▸ **Exercise brief**: Could you format all of the lines below as a numbered list, skipping any blank lines?

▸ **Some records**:
........
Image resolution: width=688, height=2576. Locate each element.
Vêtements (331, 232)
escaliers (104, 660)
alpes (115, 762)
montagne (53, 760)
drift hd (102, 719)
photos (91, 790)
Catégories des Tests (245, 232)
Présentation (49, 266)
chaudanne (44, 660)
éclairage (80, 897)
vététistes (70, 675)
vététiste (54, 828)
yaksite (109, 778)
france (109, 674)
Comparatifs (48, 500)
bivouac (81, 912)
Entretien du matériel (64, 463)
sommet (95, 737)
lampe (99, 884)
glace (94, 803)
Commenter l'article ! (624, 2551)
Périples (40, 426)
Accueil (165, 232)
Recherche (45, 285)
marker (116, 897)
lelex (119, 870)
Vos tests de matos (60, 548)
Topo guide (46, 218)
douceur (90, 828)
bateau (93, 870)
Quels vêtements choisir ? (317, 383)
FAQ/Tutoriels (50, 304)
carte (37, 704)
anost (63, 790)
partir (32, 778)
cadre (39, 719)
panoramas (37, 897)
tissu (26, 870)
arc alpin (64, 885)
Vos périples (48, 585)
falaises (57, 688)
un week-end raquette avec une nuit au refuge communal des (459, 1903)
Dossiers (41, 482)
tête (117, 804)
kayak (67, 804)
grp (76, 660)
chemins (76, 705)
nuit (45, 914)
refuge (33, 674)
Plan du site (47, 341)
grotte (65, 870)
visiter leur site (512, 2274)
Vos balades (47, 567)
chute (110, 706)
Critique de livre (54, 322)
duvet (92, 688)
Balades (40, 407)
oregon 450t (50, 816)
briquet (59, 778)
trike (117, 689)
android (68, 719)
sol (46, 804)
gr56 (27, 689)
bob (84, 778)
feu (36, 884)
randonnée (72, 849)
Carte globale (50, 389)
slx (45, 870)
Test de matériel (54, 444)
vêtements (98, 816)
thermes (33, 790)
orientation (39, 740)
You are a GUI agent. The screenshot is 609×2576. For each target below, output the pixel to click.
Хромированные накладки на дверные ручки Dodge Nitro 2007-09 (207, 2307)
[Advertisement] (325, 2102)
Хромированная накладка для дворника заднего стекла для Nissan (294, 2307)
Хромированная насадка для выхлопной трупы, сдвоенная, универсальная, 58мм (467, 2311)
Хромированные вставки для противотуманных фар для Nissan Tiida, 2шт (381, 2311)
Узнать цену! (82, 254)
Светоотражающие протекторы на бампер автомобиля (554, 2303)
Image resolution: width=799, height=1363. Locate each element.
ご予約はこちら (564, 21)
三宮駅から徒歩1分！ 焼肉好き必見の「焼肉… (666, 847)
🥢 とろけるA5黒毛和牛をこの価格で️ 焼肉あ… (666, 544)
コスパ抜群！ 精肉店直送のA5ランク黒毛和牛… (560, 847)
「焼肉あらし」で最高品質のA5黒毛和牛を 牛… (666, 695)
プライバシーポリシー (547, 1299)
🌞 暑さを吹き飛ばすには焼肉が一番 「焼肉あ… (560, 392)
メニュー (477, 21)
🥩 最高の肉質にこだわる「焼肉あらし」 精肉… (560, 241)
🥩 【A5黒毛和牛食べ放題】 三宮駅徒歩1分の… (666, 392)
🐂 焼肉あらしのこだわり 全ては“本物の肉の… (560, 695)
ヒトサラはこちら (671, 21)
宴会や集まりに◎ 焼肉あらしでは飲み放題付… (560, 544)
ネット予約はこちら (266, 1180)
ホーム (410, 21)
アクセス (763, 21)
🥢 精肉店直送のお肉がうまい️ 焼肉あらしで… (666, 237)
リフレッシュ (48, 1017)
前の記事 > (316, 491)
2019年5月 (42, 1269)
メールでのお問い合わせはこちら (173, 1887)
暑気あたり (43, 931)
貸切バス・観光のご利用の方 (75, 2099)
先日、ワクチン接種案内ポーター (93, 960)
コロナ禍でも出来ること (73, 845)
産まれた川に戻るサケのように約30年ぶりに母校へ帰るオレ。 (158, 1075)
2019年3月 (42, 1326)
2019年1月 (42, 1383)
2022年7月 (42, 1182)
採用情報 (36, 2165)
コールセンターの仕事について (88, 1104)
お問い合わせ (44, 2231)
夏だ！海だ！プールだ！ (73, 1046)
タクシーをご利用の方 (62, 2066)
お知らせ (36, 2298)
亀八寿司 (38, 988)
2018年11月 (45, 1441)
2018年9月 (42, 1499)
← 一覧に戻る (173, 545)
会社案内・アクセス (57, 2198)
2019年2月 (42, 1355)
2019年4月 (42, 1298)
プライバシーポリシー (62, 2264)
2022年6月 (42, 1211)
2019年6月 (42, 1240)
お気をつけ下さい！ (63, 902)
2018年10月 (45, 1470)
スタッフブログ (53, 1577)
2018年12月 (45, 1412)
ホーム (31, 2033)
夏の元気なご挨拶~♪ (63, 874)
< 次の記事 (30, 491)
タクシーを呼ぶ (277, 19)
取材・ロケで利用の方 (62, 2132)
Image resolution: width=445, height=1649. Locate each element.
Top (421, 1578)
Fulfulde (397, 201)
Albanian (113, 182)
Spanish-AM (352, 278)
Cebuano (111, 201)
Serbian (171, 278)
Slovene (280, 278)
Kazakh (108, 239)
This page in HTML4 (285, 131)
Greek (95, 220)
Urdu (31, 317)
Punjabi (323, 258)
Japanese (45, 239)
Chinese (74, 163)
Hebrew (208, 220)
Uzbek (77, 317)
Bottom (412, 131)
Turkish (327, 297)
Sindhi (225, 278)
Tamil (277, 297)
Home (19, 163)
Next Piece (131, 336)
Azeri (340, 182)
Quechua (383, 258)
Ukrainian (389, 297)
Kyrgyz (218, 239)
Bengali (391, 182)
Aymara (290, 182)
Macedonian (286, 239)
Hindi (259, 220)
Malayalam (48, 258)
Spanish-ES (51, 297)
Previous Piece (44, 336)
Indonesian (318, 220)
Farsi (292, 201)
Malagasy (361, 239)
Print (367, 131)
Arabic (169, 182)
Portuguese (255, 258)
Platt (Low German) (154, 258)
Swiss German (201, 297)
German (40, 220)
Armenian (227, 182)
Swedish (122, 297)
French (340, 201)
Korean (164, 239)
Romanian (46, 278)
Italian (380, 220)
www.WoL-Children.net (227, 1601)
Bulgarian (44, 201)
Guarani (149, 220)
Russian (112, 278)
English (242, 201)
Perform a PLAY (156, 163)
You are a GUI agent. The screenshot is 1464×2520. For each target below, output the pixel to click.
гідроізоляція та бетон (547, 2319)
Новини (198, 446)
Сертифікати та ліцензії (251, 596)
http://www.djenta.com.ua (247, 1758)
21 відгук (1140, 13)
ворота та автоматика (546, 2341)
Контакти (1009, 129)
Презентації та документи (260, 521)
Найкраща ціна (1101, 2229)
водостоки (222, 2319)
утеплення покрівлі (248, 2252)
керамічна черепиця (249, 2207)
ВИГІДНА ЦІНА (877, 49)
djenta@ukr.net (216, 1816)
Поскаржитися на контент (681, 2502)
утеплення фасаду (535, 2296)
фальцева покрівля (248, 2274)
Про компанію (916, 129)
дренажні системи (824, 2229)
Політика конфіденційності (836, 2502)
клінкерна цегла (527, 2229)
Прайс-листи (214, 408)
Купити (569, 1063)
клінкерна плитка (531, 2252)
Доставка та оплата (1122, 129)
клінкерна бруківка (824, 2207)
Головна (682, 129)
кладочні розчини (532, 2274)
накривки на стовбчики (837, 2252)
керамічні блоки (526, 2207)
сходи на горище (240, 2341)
........
▸ **Written reply**:
1. Image resolution: width=688, height=2576. Locate each element.
2. Vêtements (331, 232)
3. escaliers (104, 660)
4. alpes (115, 762)
5. montagne (53, 760)
6. drift hd (102, 719)
7. photos (91, 790)
8. Catégories des Tests (245, 232)
9. Présentation (49, 266)
10. chaudanne (44, 660)
11. éclairage (80, 897)
12. vététistes (70, 675)
13. vététiste (54, 828)
14. yaksite (109, 778)
15. france (109, 674)
16. Comparatifs (48, 500)
17. bivouac (81, 912)
18. Entretien du matériel (64, 463)
19. sommet (95, 737)
20. lampe (99, 884)
21. glace (94, 803)
22. Commenter l'article ! (624, 2551)
23. Périples (40, 426)
24. Accueil (165, 232)
25. Recherche (45, 285)
26. marker (116, 897)
27. lelex (119, 870)
28. Vos tests de matos (60, 548)
29. Topo guide (46, 218)
30. douceur (90, 828)
31. bateau (93, 870)
32. Quels vêtements choisir ? (317, 383)
33. FAQ/Tutoriels (50, 304)
34. carte (37, 704)
35. anost (63, 790)
36. partir (32, 778)
37. cadre (39, 719)
38. panoramas (37, 897)
39. tissu (26, 870)
40. arc alpin (64, 885)
41. Vos périples (48, 585)
42. falaises (57, 688)
43. un week-end raquette avec une nuit au refuge communal des (459, 1903)
44. Dossiers (41, 482)
45. tête (117, 804)
46. kayak (67, 804)
47. grp (76, 660)
48. chemins (76, 705)
49. nuit (45, 914)
50. refuge (33, 674)
51. Plan du site (47, 341)
52. grotte (65, 870)
53. visiter leur site (512, 2274)
54. Vos balades (47, 567)
55. chute (110, 706)
56. Critique de livre (54, 322)
57. duvet (92, 688)
58. Balades (40, 407)
59. oregon 450t (50, 816)
60. briquet (59, 778)
61. trike (117, 689)
62. android (68, 719)
63. sol (46, 804)
64. gr56 (27, 689)
65. bob (84, 778)
66. feu (36, 884)
67. randonnée (72, 849)
68. Carte globale (50, 389)
69. slx (45, 870)
70. Test de matériel (54, 444)
71. vêtements (98, 816)
72. thermes (33, 790)
73. orientation (39, 740)
74. You are a GUI agent. The screenshot is 609×2576. For each target below, output the pixel to click.
75. Хромированные накладки на дверные ручки Dodge Nitro 2007-09 (207, 2307)
76. [Advertisement] (325, 2102)
77. Хромированная накладка для дворника заднего стекла для Nissan (294, 2307)
78. Хромированная насадка для выхлопной трупы, сдвоенная, универсальная, 58мм (467, 2311)
79. Хромированные вставки для противотуманных фар для Nissan Tiida, 2шт (381, 2311)
80. Узнать цену! (82, 254)
81. Светоотражающие протекторы на бампер автомобиля (554, 2303)
82. Image resolution: width=799, height=1363. Locate each element.
83. ご予約はこちら (564, 21)
84. 三宮駅から徒歩1分！ 焼肉好き必見の「焼肉… (666, 847)
85. 🥢 とろけるA5黒毛和牛をこの価格で️ 焼肉あ… (666, 544)
86. コスパ抜群！ 精肉店直送のA5ランク黒毛和牛… (560, 847)
87. 「焼肉あらし」で最高品質のA5黒毛和牛を 牛… (666, 695)
88. プライバシーポリシー (547, 1299)
89. 🌞 暑さを吹き飛ばすには焼肉が一番 「焼肉あ… (560, 392)
90. メニュー (477, 21)
91. 🥩 最高の肉質にこだわる「焼肉あらし」 精肉… (560, 241)
92. 🥩 【A5黒毛和牛食べ放題】 三宮駅徒歩1分の… (666, 392)
93. 🐂 焼肉あらしのこだわり 全ては“本物の肉の… (560, 695)
94. ヒトサラはこちら (671, 21)
95. 宴会や集まりに◎ 焼肉あらしでは飲み放題付… (560, 544)
96. ネット予約はこちら (266, 1180)
97. ホーム (410, 21)
98. アクセス (763, 21)
99. 🥢 精肉店直送のお肉がうまい️ 焼肉あらしで… (666, 237)
100. リフレッシュ (48, 1017)
101. 前の記事 > (316, 491)
102. 2019年5月 (42, 1269)
103. メールでのお問い合わせはこちら (173, 1887)
104. 暑気あたり (43, 931)
105. 貸切バス・観光のご利用の方 (75, 2099)
106. 先日、ワクチン接種案内ポーター (93, 960)
107. コロナ禍でも出来ること (73, 845)
108. 産まれた川に戻るサケのように約30年ぶりに母校へ帰るオレ。 (158, 1075)
109. 2019年3月 (42, 1326)
110. 2019年1月 (42, 1383)
111. 2022年7月 (42, 1182)
112. 採用情報 (36, 2165)
113. コールセンターの仕事について (88, 1104)
114. お問い合わせ (44, 2231)
115. 夏だ！海だ！プールだ！ (73, 1046)
116. タクシーをご利用の方 (62, 2066)
117. お知らせ (36, 2298)
118. 亀八寿司 (38, 988)
119. 2018年11月 (45, 1441)
120. 2018年9月 (42, 1499)
121. ← 一覧に戻る (173, 545)
122. 会社案内・アクセス (57, 2198)
123. 2019年2月 (42, 1355)
124. 2019年4月 (42, 1298)
125. プライバシーポリシー (62, 2264)
126. 2022年6月 (42, 1211)
127. 2019年6月 (42, 1240)
128. お気をつけ下さい！ (63, 902)
129. 2018年10月 (45, 1470)
130. スタッフブログ (53, 1577)
131. 2018年12月 (45, 1412)
132. ホーム (31, 2033)
133. 夏の元気なご挨拶~♪ (63, 874)
134. < 次の記事 (30, 491)
135. タクシーを呼ぶ (277, 19)
136. 取材・ロケで利用の方 (62, 2132)
137. Image resolution: width=445, height=1649. Locate each element.
138. Top (421, 1578)
139. Fulfulde (397, 201)
140. Albanian (113, 182)
141. Spanish-AM (352, 278)
142. Cebuano (111, 201)
143. Serbian (171, 278)
144. Slovene (280, 278)
145. Kazakh (108, 239)
146. This page in HTML4 (285, 131)
147. Greek (95, 220)
148. Urdu (31, 317)
149. Punjabi (323, 258)
150. Japanese (45, 239)
151. Chinese (74, 163)
152. Hebrew (208, 220)
153. Uzbek (77, 317)
154. Bottom (412, 131)
155. Turkish (327, 297)
156. Sindhi (225, 278)
157. Tamil (277, 297)
158. Home (19, 163)
159. Next Piece (131, 336)
160. Azeri (340, 182)
161. Quechua (383, 258)
162. Ukrainian (389, 297)
163. Kyrgyz (218, 239)
164. Bengali (391, 182)
165. Aymara (290, 182)
166. Macedonian (286, 239)
167. Hindi (259, 220)
168. Malayalam (48, 258)
169. Spanish-ES (51, 297)
170. Previous Piece (44, 336)
171. Indonesian (318, 220)
172. Farsi (292, 201)
173. Malagasy (361, 239)
174. Print (367, 131)
175. Arabic (169, 182)
176. Portuguese (255, 258)
177. Platt (Low German) (154, 258)
178. Swiss German (201, 297)
179. German (40, 220)
180. Armenian (227, 182)
181. Swedish (122, 297)
182. French (340, 201)
183. Korean (164, 239)
184. Romanian (46, 278)
185. Italian (380, 220)
186. www.WoL-Children.net (227, 1601)
187. Bulgarian (44, 201)
188. Guarani (149, 220)
189. Russian (112, 278)
190. English (242, 201)
191. Perform a PLAY (156, 163)
192. You are a GUI agent. The screenshot is 1464×2520. For each target below, output the pixel to click.
193. гідроізоляція та бетон (547, 2319)
194. Новини (198, 446)
195. Сертифікати та ліцензії (251, 596)
196. http://www.djenta.com.ua (247, 1758)
197. 21 відгук (1140, 13)
198. ворота та автоматика (546, 2341)
199. Контакти (1009, 129)
200. Презентації та документи (260, 521)
201. Найкраща ціна (1101, 2229)
202. водостоки (222, 2319)
203. утеплення покрівлі (248, 2252)
204. керамічна черепиця (249, 2207)
205. ВИГІДНА ЦІНА (877, 49)
206. djenta@ukr.net (216, 1816)
207. Поскаржитися на контент (681, 2502)
208. утеплення фасаду (535, 2296)
209. фальцева покрівля (248, 2274)
210. Про компанію (916, 129)
211. дренажні системи (824, 2229)
212. Політика конфіденційності (836, 2502)
213. клінкерна цегла (527, 2229)
214. Прайс-листи (214, 408)
215. Купити (569, 1063)
216. клінкерна плитка (531, 2252)
217. Доставка та оплата (1122, 129)
218. клінкерна бруківка (824, 2207)
219. Головна (682, 129)
220. кладочні розчини (532, 2274)
221. накривки на стовбчики (837, 2252)
222. керамічні блоки (526, 2207)
223. сходи на горище (240, 2341)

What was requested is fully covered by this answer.